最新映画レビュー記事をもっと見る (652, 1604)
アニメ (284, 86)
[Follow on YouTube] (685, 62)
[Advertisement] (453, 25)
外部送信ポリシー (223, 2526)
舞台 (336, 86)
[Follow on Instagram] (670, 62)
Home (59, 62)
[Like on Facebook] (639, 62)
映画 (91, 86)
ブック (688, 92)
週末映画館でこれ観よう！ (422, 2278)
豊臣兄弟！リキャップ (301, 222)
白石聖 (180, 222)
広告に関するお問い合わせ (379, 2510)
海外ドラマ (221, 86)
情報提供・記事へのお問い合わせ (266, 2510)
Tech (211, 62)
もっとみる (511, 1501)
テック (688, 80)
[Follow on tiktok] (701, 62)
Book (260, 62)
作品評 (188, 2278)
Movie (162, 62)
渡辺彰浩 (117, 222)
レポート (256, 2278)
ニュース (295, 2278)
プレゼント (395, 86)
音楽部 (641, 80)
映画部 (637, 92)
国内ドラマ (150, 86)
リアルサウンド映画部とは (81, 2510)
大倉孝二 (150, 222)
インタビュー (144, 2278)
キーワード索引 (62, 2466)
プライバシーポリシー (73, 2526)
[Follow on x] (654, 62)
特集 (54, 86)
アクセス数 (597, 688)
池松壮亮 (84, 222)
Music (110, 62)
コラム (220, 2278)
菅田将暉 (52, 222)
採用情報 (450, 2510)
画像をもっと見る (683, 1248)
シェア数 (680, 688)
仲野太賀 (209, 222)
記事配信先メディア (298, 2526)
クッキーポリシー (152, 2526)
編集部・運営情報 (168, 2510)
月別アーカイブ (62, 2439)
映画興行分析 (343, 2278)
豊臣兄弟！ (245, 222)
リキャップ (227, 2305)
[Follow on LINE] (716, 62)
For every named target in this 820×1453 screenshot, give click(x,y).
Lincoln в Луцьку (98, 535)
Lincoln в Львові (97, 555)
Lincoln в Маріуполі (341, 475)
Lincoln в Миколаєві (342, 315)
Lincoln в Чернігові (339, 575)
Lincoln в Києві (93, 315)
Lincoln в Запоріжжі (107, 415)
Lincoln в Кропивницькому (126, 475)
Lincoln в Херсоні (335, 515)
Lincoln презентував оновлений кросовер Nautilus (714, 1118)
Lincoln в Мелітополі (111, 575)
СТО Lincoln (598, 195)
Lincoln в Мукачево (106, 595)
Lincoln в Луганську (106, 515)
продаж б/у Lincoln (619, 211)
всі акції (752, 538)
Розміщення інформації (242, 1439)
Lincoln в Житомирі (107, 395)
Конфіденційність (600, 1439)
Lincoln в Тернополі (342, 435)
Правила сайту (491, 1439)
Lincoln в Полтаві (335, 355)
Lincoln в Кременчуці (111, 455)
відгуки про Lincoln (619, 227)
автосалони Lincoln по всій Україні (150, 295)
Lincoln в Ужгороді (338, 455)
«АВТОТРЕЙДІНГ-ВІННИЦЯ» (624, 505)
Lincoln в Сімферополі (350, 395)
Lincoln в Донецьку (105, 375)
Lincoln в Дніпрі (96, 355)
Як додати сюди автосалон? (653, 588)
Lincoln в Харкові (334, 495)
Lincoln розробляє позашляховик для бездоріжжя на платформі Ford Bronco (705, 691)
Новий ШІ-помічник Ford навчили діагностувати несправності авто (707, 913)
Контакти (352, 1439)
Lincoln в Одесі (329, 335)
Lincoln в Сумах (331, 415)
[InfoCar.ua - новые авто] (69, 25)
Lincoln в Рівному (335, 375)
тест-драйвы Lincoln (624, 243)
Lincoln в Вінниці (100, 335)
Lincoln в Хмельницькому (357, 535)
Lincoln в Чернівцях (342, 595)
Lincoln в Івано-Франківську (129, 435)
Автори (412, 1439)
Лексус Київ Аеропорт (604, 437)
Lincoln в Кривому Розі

= Aim of the task =
Reproduce, exactly and with both ends included, every line from the one that contains "Як додати сюди автосалон? (653, 588)" to the end of the listing above.

= Answer to this exercise =
Як додати сюди автосалон? (653, 588)
Lincoln в Харкові (334, 495)
Lincoln розробляє позашляховик для бездоріжжя на платформі Ford Bronco (705, 691)
Новий ШІ-помічник Ford навчили діагностувати несправності авто (707, 913)
Контакти (352, 1439)
Lincoln в Одесі (329, 335)
Lincoln в Сумах (331, 415)
[InfoCar.ua - новые авто] (69, 25)
Lincoln в Рівному (335, 375)
тест-драйвы Lincoln (624, 243)
Lincoln в Вінниці (100, 335)
Lincoln в Хмельницькому (357, 535)
Lincoln в Чернівцях (342, 595)
Lincoln в Івано-Франківську (129, 435)
Автори (412, 1439)
Лексус Київ Аеропорт (604, 437)
Lincoln в Кривому Розі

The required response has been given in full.